猛暑の日、かき氷を食べながら源一郎は、このひとのためにすべてを尽くそうと改めて誓った。
けれどそれは、彼の望むところでは、ない。
(浮葉様が俺に望むのは、……)
そばにいることでも、尽くすことでもなかった。
音楽をしたいと願った最初の気持ちを、貫き通すこと。
自分の道を歩くこと。
(浮葉様はいつも、まっすぐに前を見ていらした)
ひとの背を見ているばかりの自分が、己の進むべき道を常に見据えていたひとに追いつけるはずがなかったのだ。
打たれた頬は熱を帯びている。手のひらで触れるとじんと疼いた。火照る肌に、あの夏の日に感じた甘さと涼を思い起こす。

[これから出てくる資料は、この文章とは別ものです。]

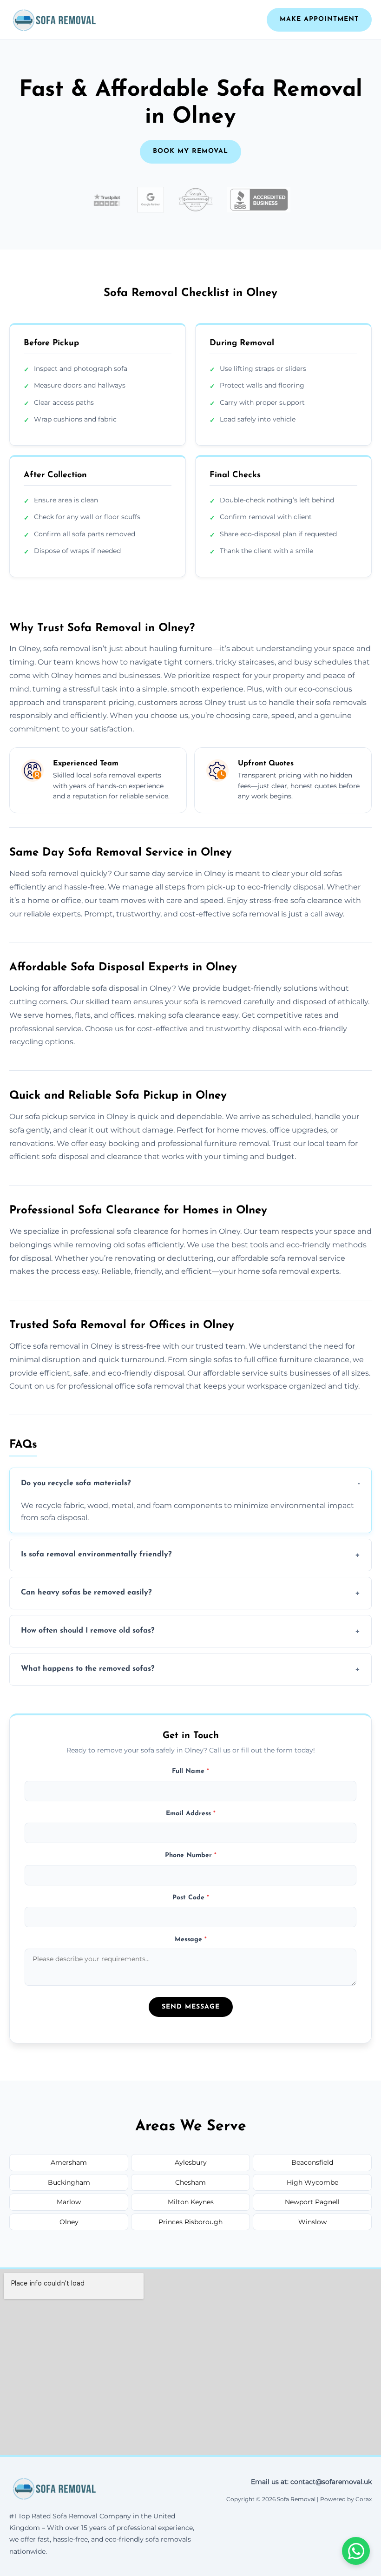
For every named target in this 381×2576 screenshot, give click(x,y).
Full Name (190, 1771)
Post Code (190, 1897)
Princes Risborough (190, 2222)
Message (191, 1939)
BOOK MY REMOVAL (190, 151)
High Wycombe (312, 2182)
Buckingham (69, 2182)
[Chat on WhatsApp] (356, 2551)
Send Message (191, 2006)
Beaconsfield (312, 2162)
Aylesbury (191, 2162)
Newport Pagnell (312, 2202)
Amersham (69, 2162)
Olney (69, 2222)
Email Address (191, 1813)
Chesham (190, 2182)
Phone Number (191, 1855)
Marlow (69, 2202)
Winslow (312, 2222)
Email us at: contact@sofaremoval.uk (311, 2481)
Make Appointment (319, 19)
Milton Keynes (191, 2202)
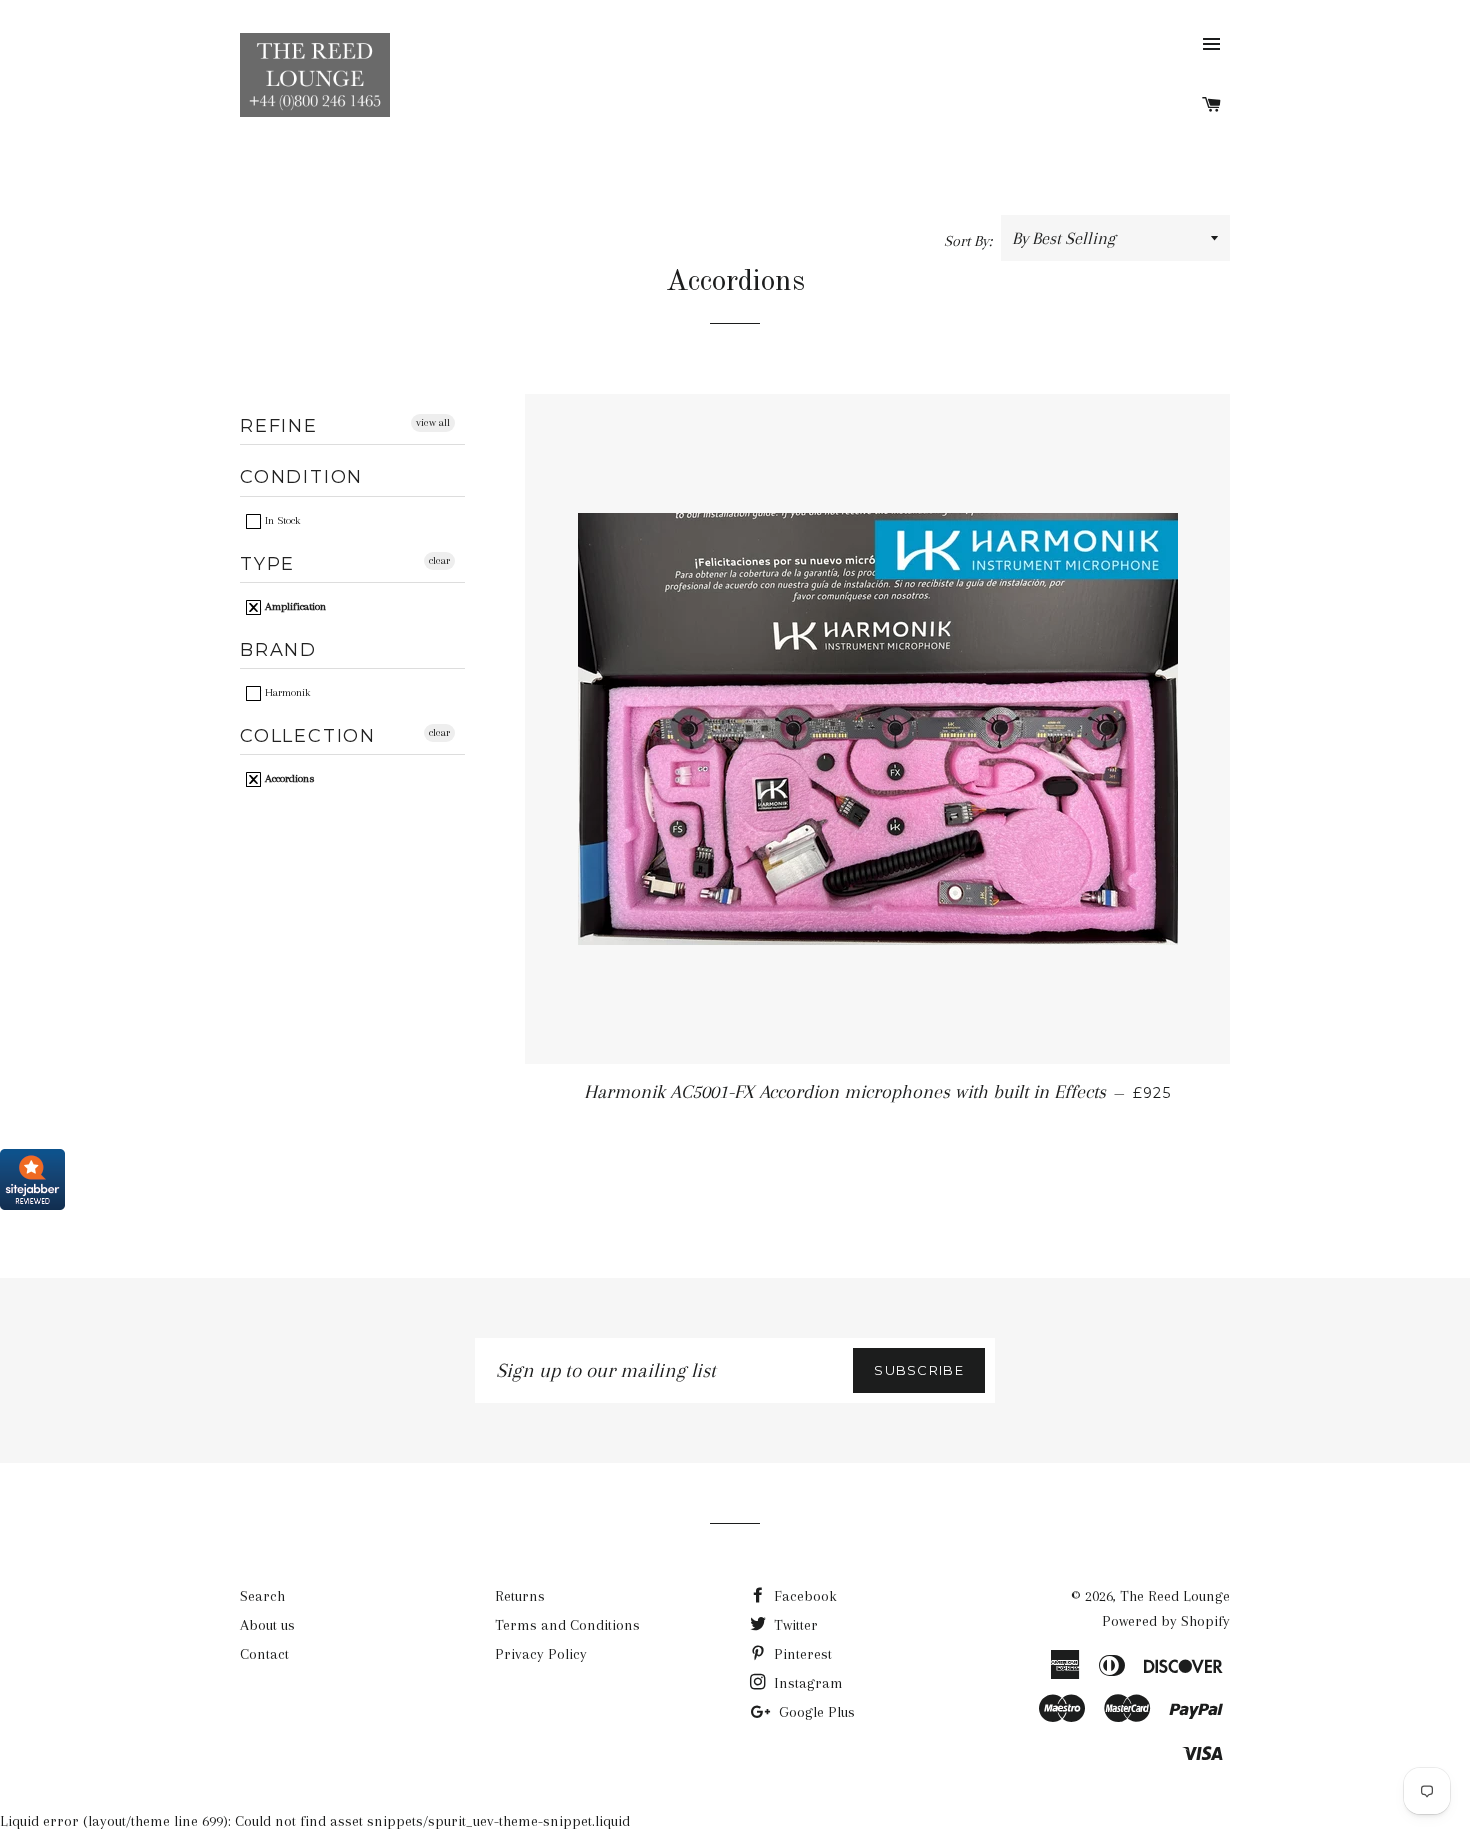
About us (267, 1625)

彼は突き放したようなことを言うときほど、源一郎を案じてくれていた。
置いていくときはいつも、源一郎を嫌なものから遠ざけるときだった。
「……浮葉様、……」
胸のうちにこみあげる感情を表すすべを知らず、源一郎はただ敬愛するひとの名をつぶやく。
涙がにじみそうになる熱い目元に力をこめ、きつく瞼を閉ざす。
己よりよほど多くの重たいものを抱えながら、彼は決して弱音を吐かず、涙を見せなかった。
深く息を吸いこみ、奥歯を噛みしめながら天を仰ぐ。
頬に触れては溶けるみぞれの冷たさがいまは心地よかった。